Ghassempour Shima, Girosi Federico, Maeder Anthony
School of Computing, Engineering and Mathematics, University of Western Sydney, Campbelltown, NSW 2751 , Australia.
Centre for Health Research, University of Western Sydney, Campbelltown, NSW 2751 , Australia.
Int J Environ Res Public Health. 2014 Mar 6;11(3):2741-63. doi: 10.3390/ijerph110302741.
In this paper we describe an algorithm for clustering multivariate time series with variables taking both categorical and continuous values. Time series of this type are frequent in health care, where they represent the health trajectories of individuals. The problem is challenging because categorical variables make it difficult to define a meaningful distance between trajectories. We propose an approach based on Hidden Markov Models (HMMs), where we first map each trajectory into an HMM, then define a suitable distance between HMMs and finally proceed to cluster the HMMs with a method based on a distance matrix. We test our approach on a simulated, but realistic, data set of 1,255 trajectories of individuals of age 45 and over, on a synthetic validation set with known clustering structure, and on a smaller set of 268 trajectories extracted from the longitudinal Health and Retirement Survey. The proposed method can be implemented quite simply using standard packages in R and Matlab and may be a good candidate for solving the difficult problem of clustering multivariate time series with categorical variables using tools that do not require advanced statistic knowledge, and therefore are accessible to a wide range of researchers.
在本文中,我们描述了一种用于对多变量时间序列进行聚类的算法,这些时间序列中的变量同时包含分类值和连续值。

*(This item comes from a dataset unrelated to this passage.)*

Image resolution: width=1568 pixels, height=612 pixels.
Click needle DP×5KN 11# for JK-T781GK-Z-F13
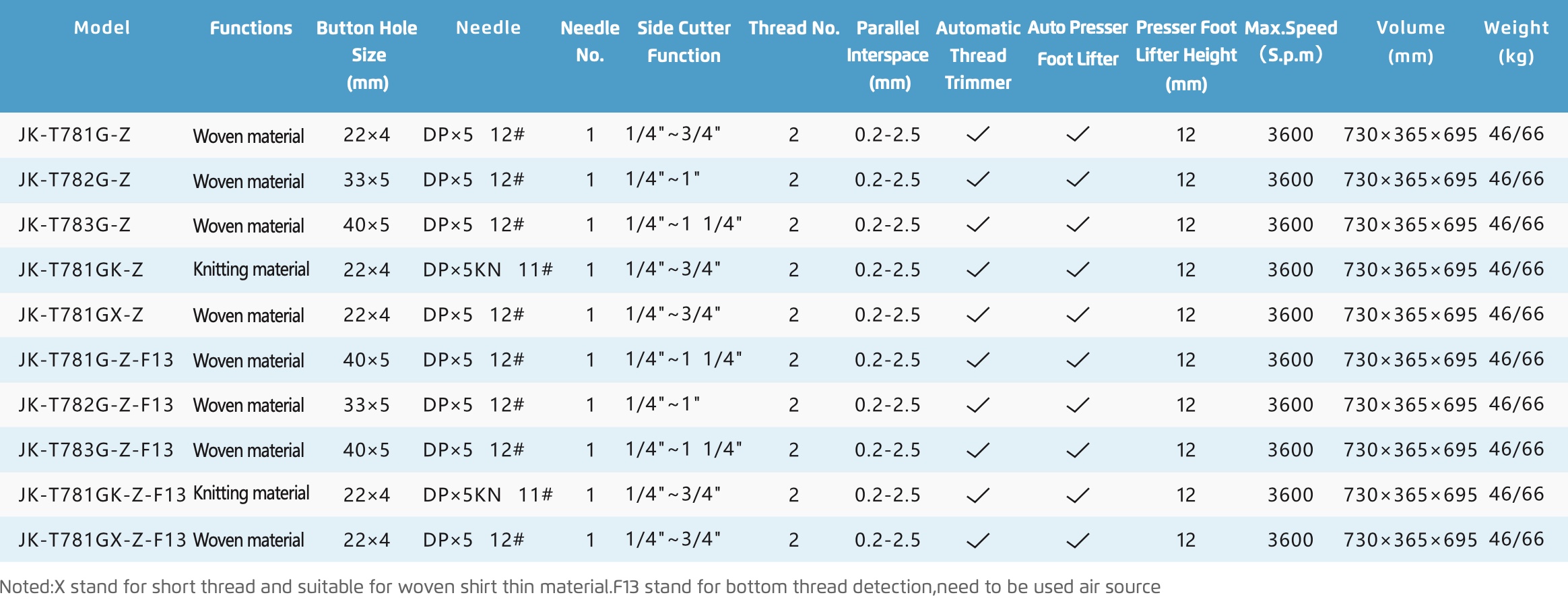pos(488,495)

这种类型的时间序列在医疗保健领域很常见,它们代表了个体的健康轨迹。该问题具有挑战性,因为分类变量使得难以定义轨迹之间有意义的距离。我们提出了一种基于隐马尔可夫模型(HMM)的方法,首先将每个轨迹映射到一个HMM中,然后定义HMM之间合适的距离,最后使用基于距离矩阵的方法对HMM进行聚类。我们在一个模拟但现实的数据集上测试了我们的方法,该数据集包含1255条45岁及以上个体的轨迹,在一个具有已知聚类结构的合成验证集上,以及在从纵向健康与退休调查中提取的268条轨迹的较小数据集上。所提出的方法可以使用R和Matlab中的标准包非常简单地实现,并且可能是使用不需要高级统计知识的工具来解决具有分类变量的多变量时间序列聚类难题的一个很好的候选方法,因此广大研究人员都可以使用。